▸ Activity: Lines below starting with the line with "Author Nation Special Issue (77, 2002)" and going on through the line with "[link: Author Nation" must be output exactly; the rest of the records must be left out.
▬▬▬
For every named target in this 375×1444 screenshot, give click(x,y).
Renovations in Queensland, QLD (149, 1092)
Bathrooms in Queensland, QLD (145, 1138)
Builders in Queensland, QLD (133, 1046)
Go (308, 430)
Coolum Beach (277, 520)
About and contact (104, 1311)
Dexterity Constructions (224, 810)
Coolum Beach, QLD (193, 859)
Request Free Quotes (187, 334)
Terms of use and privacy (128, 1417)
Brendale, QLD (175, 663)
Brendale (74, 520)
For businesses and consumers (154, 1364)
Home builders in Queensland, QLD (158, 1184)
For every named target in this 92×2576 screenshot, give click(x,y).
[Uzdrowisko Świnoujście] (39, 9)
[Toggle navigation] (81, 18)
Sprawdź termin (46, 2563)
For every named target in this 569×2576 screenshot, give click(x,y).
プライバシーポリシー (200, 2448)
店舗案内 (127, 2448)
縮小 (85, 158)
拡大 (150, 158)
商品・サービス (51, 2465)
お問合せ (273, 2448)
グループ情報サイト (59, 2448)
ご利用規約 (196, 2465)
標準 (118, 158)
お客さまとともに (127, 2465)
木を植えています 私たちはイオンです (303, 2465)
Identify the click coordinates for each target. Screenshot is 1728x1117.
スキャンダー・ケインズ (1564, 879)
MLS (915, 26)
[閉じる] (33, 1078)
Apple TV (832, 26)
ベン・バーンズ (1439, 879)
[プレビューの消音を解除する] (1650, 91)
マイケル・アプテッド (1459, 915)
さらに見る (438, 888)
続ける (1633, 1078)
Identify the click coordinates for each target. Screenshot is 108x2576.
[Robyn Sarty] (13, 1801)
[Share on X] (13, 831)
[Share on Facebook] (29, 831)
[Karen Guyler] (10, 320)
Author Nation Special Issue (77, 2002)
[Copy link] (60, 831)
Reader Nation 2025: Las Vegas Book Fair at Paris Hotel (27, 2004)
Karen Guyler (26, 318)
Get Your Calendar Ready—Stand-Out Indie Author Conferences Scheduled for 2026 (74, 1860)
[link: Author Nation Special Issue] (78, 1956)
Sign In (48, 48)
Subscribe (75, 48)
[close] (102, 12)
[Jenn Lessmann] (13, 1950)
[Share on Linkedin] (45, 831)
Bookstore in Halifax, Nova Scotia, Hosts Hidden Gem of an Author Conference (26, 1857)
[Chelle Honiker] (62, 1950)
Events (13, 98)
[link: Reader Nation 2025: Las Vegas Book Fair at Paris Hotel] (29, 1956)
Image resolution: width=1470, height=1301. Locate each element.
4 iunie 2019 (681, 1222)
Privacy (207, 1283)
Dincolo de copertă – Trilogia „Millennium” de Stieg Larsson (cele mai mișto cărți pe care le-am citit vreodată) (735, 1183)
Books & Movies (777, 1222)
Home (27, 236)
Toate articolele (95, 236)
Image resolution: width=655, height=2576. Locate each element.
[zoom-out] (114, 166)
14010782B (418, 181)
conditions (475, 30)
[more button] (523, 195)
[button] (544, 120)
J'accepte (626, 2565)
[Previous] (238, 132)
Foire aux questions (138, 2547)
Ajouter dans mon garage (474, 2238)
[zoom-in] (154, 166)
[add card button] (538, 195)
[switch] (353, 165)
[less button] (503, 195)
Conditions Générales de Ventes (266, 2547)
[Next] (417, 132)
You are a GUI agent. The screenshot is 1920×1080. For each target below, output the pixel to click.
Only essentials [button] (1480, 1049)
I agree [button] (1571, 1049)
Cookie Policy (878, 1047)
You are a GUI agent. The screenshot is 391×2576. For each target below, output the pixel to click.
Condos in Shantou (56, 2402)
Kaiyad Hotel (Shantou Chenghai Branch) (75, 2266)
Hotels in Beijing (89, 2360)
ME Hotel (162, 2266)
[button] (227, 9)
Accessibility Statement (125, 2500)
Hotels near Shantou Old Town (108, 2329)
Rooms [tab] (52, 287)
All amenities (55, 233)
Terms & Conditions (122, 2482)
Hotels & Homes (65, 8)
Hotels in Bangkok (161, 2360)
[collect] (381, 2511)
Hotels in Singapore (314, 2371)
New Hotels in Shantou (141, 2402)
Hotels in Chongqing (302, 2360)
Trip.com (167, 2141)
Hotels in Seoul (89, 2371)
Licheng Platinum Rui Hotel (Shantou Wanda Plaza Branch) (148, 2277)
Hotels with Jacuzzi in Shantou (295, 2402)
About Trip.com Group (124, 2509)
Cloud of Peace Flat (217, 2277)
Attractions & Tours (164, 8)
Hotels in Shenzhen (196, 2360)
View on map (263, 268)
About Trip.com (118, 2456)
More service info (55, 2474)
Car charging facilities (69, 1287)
▬▬▬
▸ Exercise solution:
Author Nation Special Issue (77, 2002)
[Copy link] (60, 831)
Reader Nation 2025: Las Vegas Book Fair at Paris Hotel (27, 2004)
Karen Guyler (26, 318)
Get Your Calendar Ready—Stand-Out Indie Author Conferences Scheduled for 2026 (74, 1860)
[link: Author Nation Special Issue] (78, 1956)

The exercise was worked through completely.